[le 17 juin 2008 9 h 19]
OTTAWA - le 18 juin 2008 - Plusieurs groupes de défense des libertés civiles et d'importants syndicats canadiens s'unissent aujourd'hui pour lancer un projet novateur visant à documenter l'impact des listes de personnes interdites de vol et d'autres listes de surveillance gouvernementales sur nos droits civils, notre droit à la vie privée et notre droit à la libre circulation.
« Au cours de la dernière année, nous avons pris conscience qu'il nous faut documenter ce phénomène grandissant », explique Roch Tassé, coordonnateur de la Coalition pour la surveillance internationale des libertés civiles (CSILC).
« On nous a rapporté plusieurs histoires troublantes concernant des voyageurs qui se sont retrouvés pris dans les mailles de plus en plus serrées des listes de surveillance.

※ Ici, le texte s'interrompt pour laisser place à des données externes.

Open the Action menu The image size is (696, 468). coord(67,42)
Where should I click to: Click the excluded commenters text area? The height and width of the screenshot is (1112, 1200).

Or il se peut que ces révélations ne soient que la pointe de l'iceberg, » ajoute Maureen Webb de l'Association canadienne des professeures et des professeurs d'université (ACPPU).
Le projet de recherche est dirigé par la Coalition qui regroupe 38 organismes canadiens en partenariat avec le Congrès du travail du Canada (CTC), le Syndicat canadien de la fonction publique (SCFP), l'Association canadienne des professeures et professeurs d'université (ACPPU), l'Institut Polaris, l'Association pour les libertés civiles de Colombie-Britannique et la Ligue des droits et libertés.
« Nous constatons que les travailleurs et les voyageurs sont soumis à une surveillance accrue, à des mesures de sécurité invasives et à une restriction de leurs droits à la mobilité et à la vie privée. Tout cela relève en fait d'un programme d'INsécurité nationale qui n'augmente pas nécessairement le sentiment de sécurité et de bien-être de tout un chacun. Les listes d'interdiction de vol, les listes de surveillance, la mise en commun de larges quantités de renseignements personnels et les évaluations de sécurité douteuses sont des pratiques qui exigent un plus large débat public », affirme Karl Flecker du service des droits de la personne et de la lutte contre le racisme du CTC.
La Coalition souhaite que les voyageurs communiquent avec elle pour raconter leurs démêlés avec les compagnies aériennes, les fonctionnaires et les agents des douanes au Canada et aux États-Unis. Le site explique les objectifs du projet et permet aux citoyens de faire connaître leur histoire. On peut aussi entrer en contact avec le projet au moyen d'un numéro de téléphone sans frais ou par courrier. La Coalition et ses partenaires ne publieront et ne divulgueront aucun renseignement personnel sans autorisation.